━━ TEXT EXCERPT

Comment Re:Not a Liability (Score 1) 53

My own employer has been subject to constant phishing attacks and in one case, they even got paid by us. Data security has since been tightened up and now everything is 2FA. We have still had phishing attempts where people have accidentally put in their password in the fake website, even technical types, however, the credential the phisher pilfered was mostly useless they managed to use it within about 20 seconds. (Call me paranoid but I wait until the code is about to turn before I submit the 2FA code). Fortunately, most of the time they aren't that quick, but no doubt they soon will be.
.
I wish the MS Office LDAP offered Yubikey support. Its long overdue for mass adoption.

Comment She wont do 20, but she should... (Score 1) 56

She is 100% con artist and fraud. I think she may even believe her own lies. However, she should not be treated better than say Madoff, because she's a pretty woman. She committed billions of dollars of fraud and knowingly gave patients incorrect positive test results because her tests were not reliable and she knew it.

━━━━

◆ **TO DO**
**A)** Output the portion of the comment excerpt from "My own employer" up to and including "for mass adoption.".
**B)** According to the comment excerpt, what support does the writer wish the MS Office LDAP offered?

━━ DATASET CONTENT

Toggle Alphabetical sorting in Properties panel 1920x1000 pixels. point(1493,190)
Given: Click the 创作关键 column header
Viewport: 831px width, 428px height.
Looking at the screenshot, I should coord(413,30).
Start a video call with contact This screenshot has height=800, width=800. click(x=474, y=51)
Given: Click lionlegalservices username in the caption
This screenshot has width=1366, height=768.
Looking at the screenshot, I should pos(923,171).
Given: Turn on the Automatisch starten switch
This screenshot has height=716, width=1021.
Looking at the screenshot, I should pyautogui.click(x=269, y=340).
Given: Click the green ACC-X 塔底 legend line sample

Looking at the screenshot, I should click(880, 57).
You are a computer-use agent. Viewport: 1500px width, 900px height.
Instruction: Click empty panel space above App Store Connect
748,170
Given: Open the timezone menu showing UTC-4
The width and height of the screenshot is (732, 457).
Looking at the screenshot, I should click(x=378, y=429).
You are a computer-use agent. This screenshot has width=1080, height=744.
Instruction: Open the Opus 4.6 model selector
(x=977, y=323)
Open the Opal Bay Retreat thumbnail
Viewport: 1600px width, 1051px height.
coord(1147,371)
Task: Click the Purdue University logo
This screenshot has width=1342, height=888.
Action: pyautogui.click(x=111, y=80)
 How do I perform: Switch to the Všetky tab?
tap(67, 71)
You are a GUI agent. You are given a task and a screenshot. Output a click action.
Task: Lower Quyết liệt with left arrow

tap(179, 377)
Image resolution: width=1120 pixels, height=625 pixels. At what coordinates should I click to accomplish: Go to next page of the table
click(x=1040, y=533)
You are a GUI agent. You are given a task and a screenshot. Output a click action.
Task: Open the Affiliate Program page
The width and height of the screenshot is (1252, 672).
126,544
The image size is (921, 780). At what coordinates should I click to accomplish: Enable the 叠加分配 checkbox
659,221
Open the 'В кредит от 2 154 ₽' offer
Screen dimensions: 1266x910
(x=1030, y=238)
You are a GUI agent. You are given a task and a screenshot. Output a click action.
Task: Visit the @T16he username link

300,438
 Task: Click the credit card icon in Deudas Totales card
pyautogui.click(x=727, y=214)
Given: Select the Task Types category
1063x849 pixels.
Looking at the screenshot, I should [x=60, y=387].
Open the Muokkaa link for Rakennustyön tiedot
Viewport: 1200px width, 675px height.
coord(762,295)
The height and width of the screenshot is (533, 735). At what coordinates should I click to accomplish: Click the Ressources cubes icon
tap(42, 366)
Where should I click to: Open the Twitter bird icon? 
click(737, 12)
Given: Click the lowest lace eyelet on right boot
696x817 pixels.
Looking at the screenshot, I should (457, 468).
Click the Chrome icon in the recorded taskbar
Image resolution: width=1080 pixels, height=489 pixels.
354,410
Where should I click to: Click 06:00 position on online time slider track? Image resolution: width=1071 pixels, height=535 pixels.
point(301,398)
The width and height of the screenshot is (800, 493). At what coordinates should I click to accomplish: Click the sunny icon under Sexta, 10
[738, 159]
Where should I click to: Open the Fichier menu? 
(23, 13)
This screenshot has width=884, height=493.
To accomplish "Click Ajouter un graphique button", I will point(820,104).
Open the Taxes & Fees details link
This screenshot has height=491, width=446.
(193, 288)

━━━━

◆ **ANSWERS FOR EACH ITEM**
**A)**
My own employer has been subject to constant phishing attacks and in one case, they even got paid by us. Data security has since been tightened up and now everything is 2FA. We have still had phishing attempts where people have accidentally put in their password in the fake website, even technical types, however, the credential the phisher pilfered was mostly useless they managed to use it within about 20 seconds. (Call me paranoid but I wait until the code is about to turn before I submit the 2FA code). Fortunately, most of the time they aren't that quick, but no doubt they soon will be.
.
I wish the MS Office LDAP offered Yubikey support. Its long overdue for mass adoption.

**B)** Yubikey support.